• **EXERCISE**
Please restate word for word all lines from the one containing "Instruction: Select Álvaro" to the final line of the entries, and include no pictures.

Data records:
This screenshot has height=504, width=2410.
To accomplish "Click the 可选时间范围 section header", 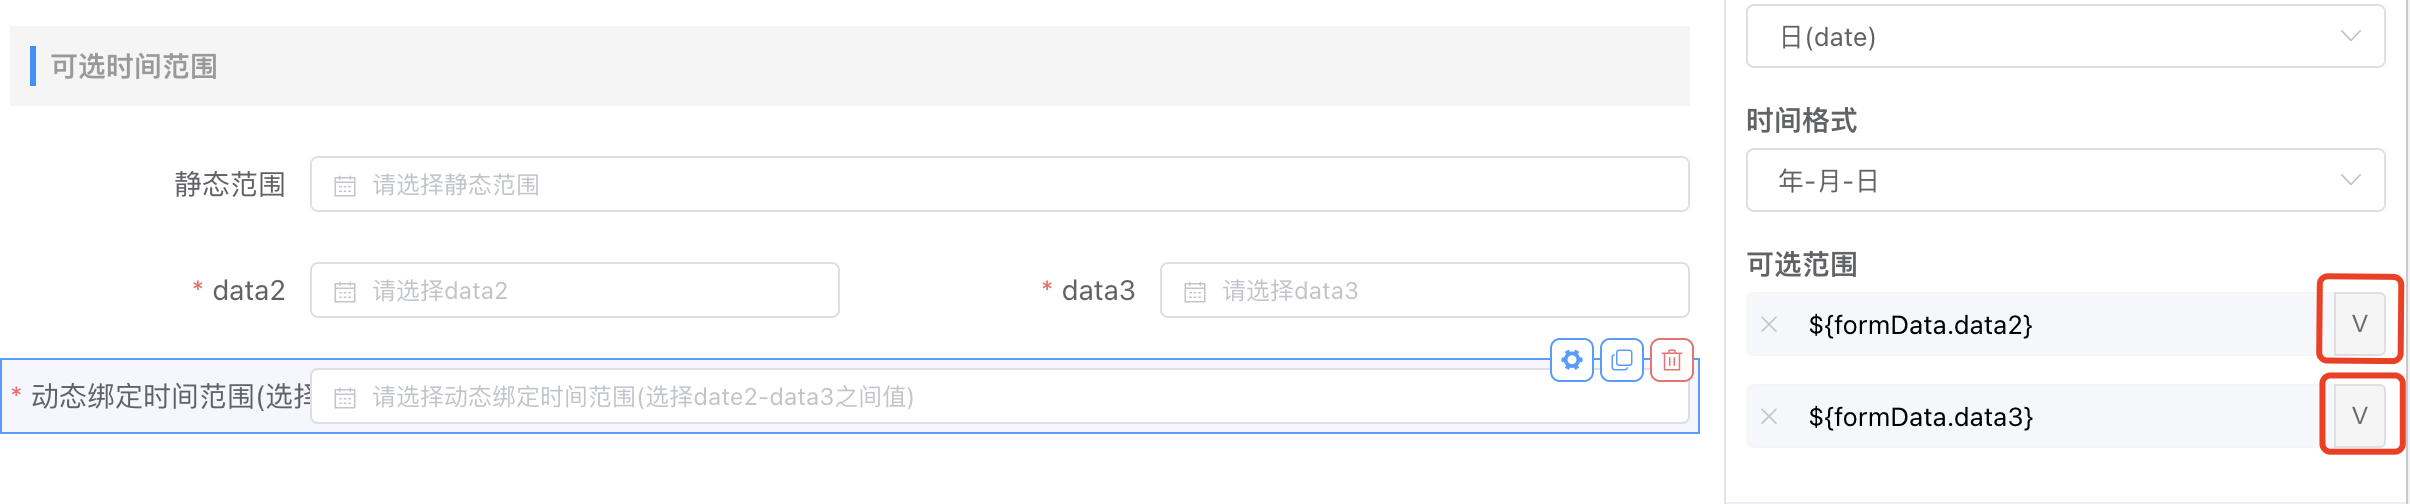I will click(x=135, y=66).
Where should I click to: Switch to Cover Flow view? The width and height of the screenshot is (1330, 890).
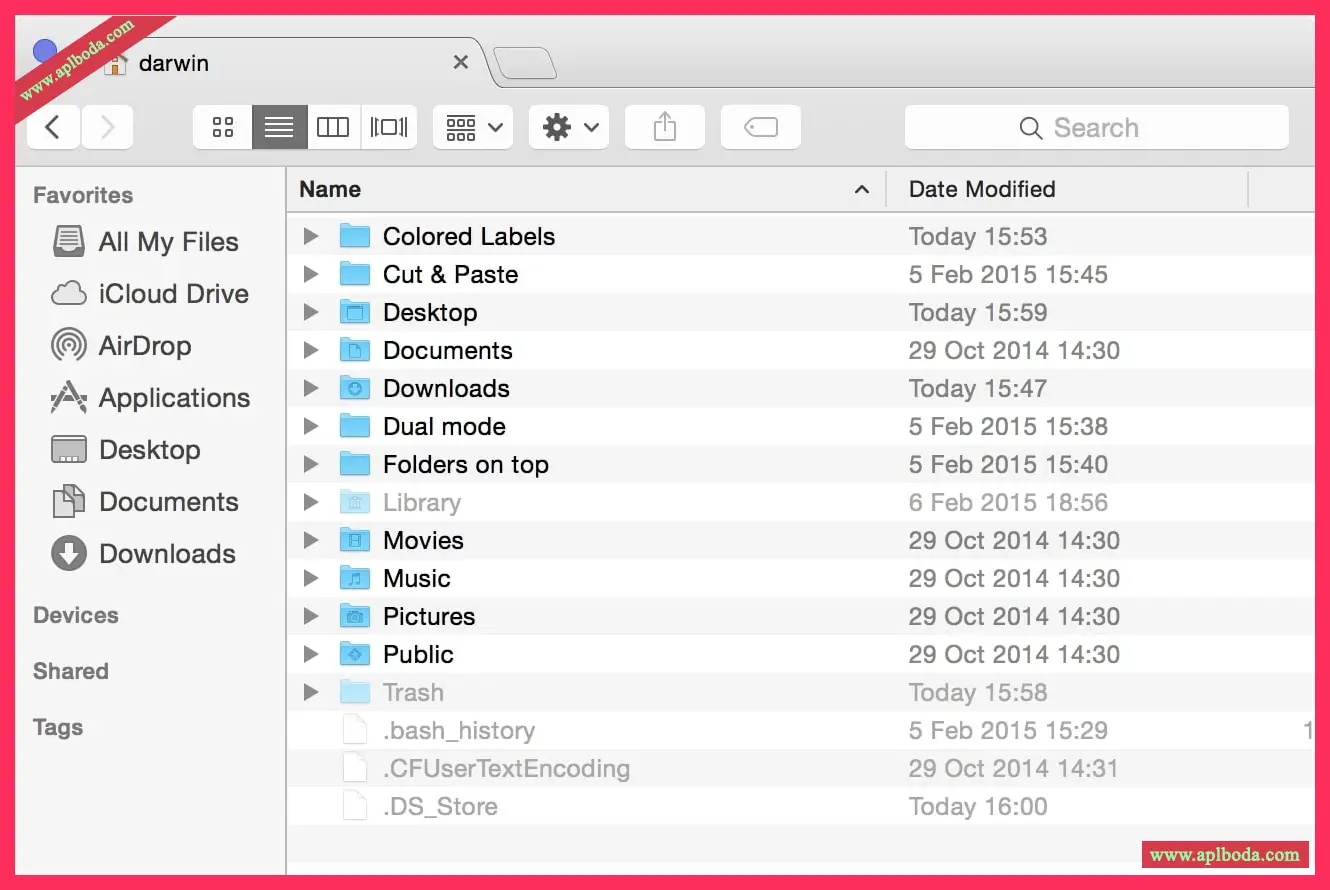click(389, 127)
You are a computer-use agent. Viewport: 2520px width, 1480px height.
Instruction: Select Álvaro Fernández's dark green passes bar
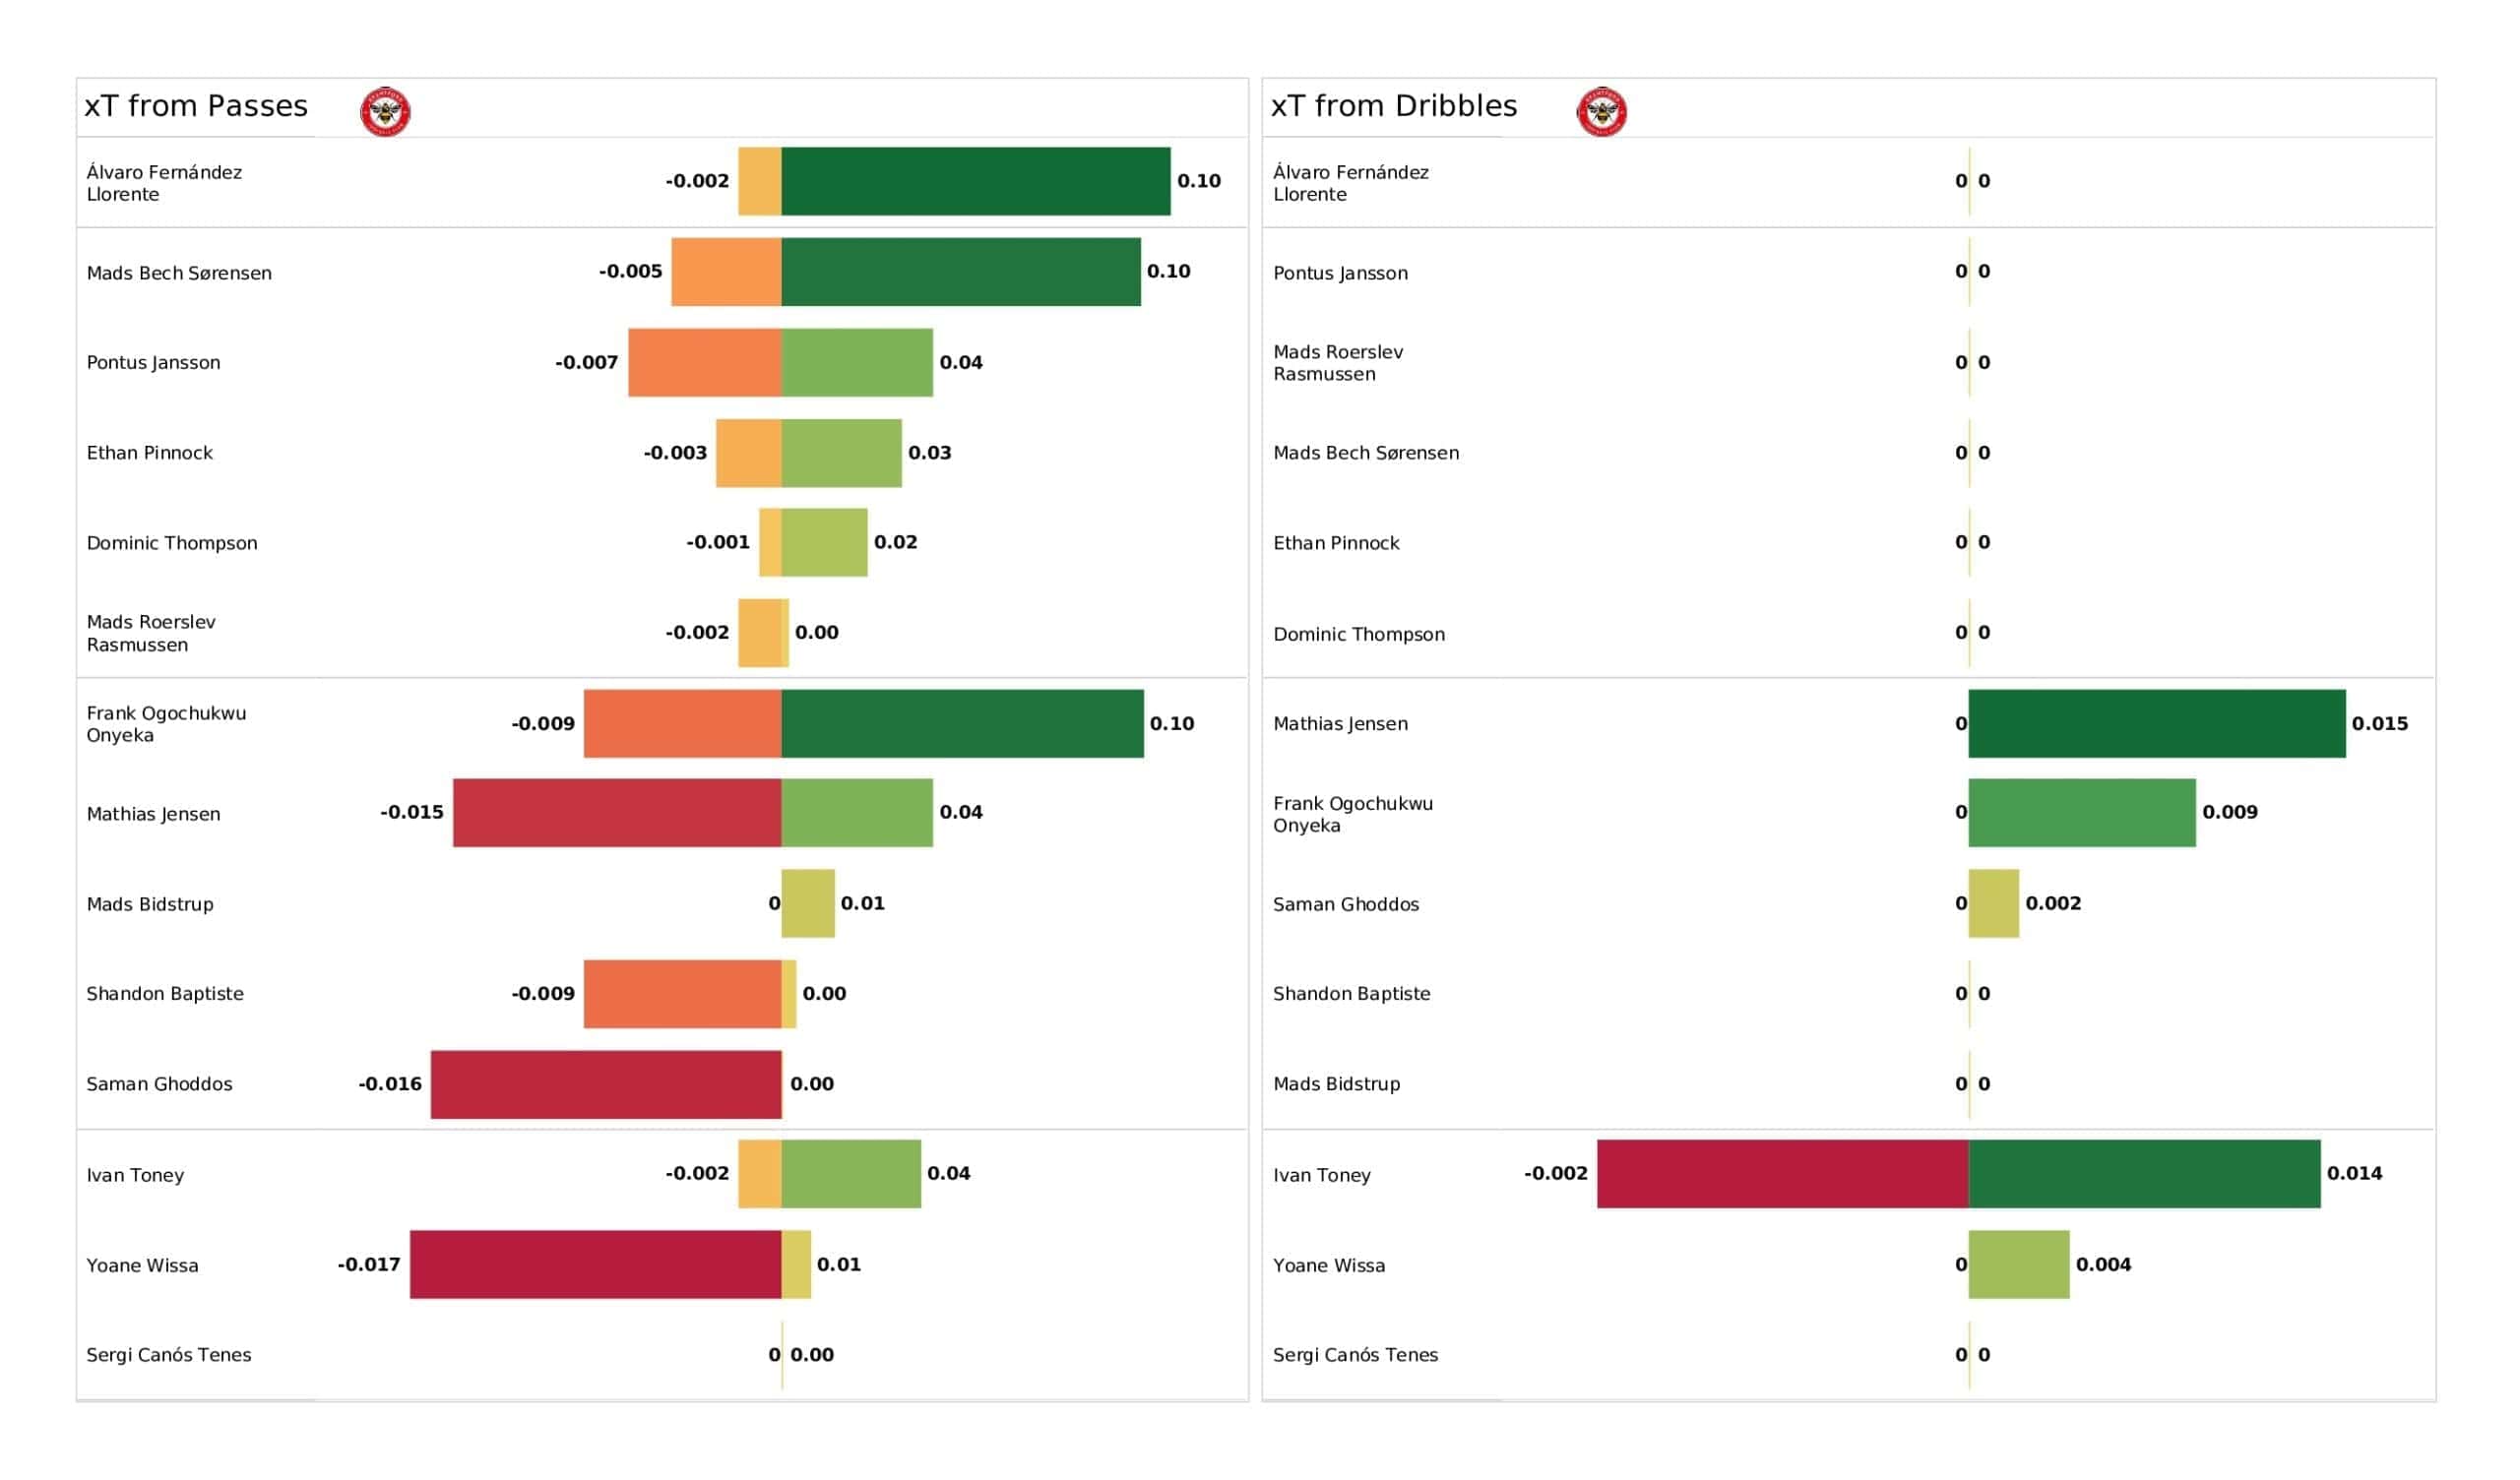pos(975,181)
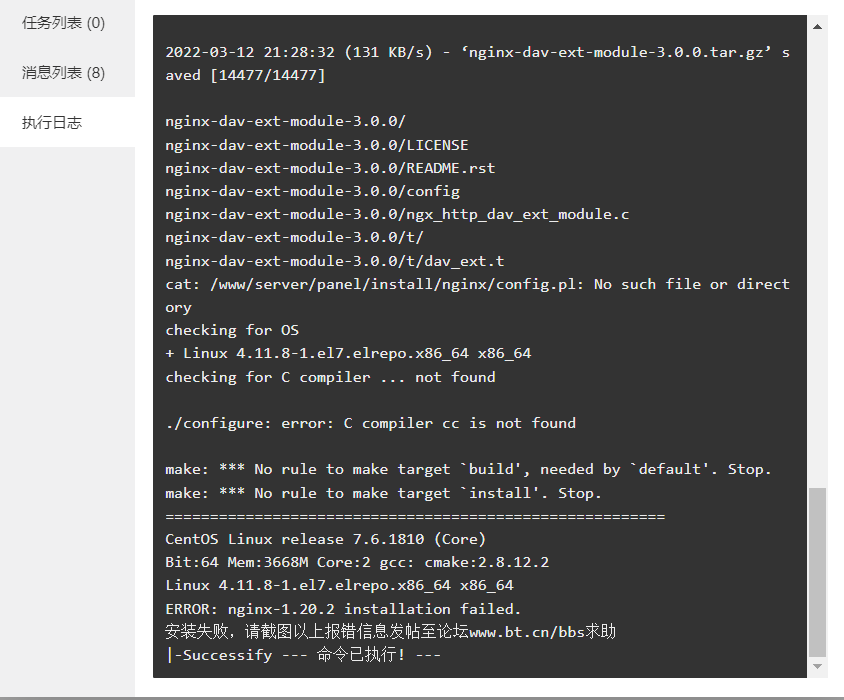This screenshot has width=844, height=700.
Task: Click the 'make: *** No rule to make target `install'' line
Action: coord(383,493)
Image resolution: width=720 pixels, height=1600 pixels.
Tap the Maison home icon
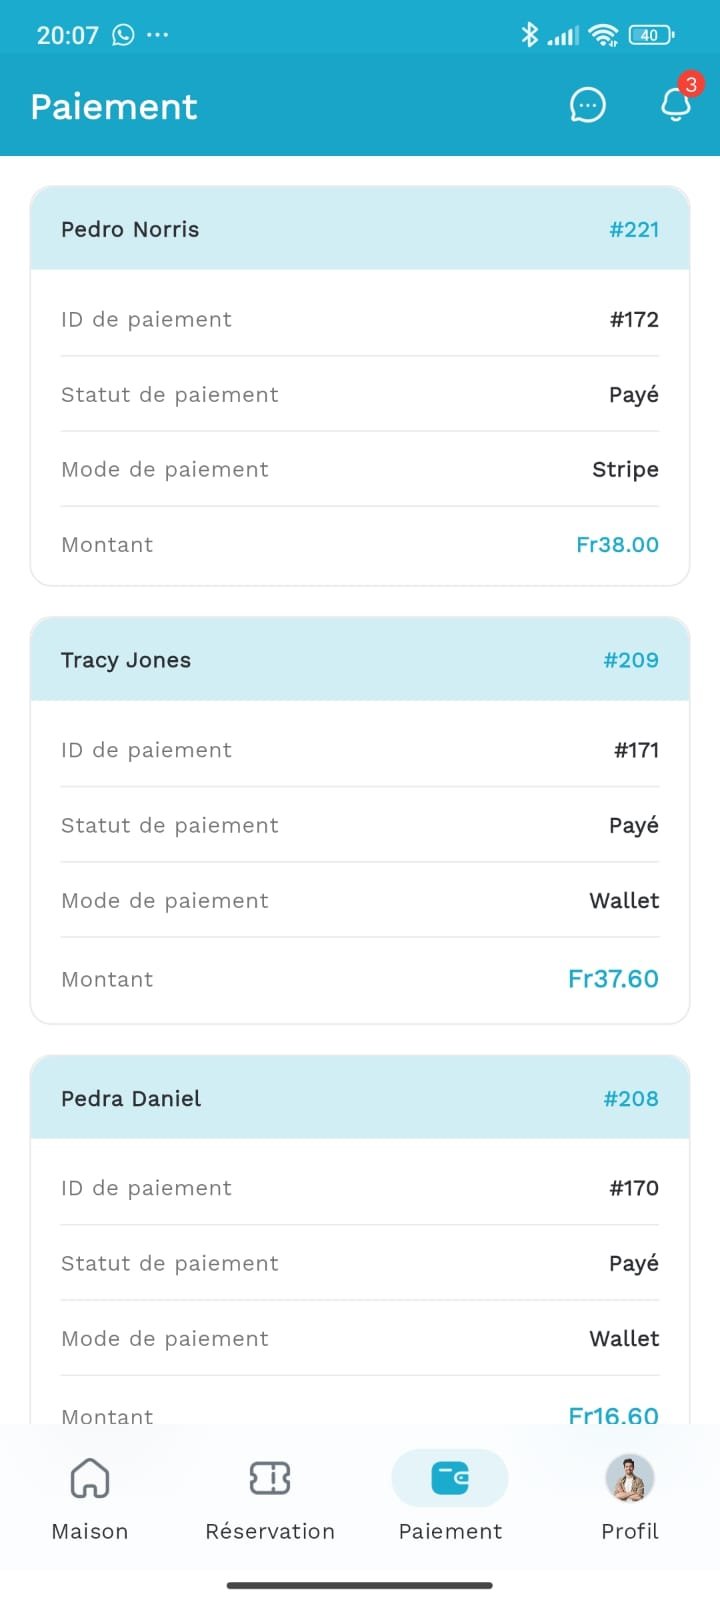(90, 1478)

• **ANSWER TO THIS PROBLEM**
Instruction: Select Álvaro Fernández's dark green passes bar
pos(975,181)
This screenshot has width=844, height=700.
Task: Click the 'make: *** No rule to make target `install'' line
Action: coord(383,493)
Image resolution: width=720 pixels, height=1600 pixels.
Tap the Maison home icon
(90, 1478)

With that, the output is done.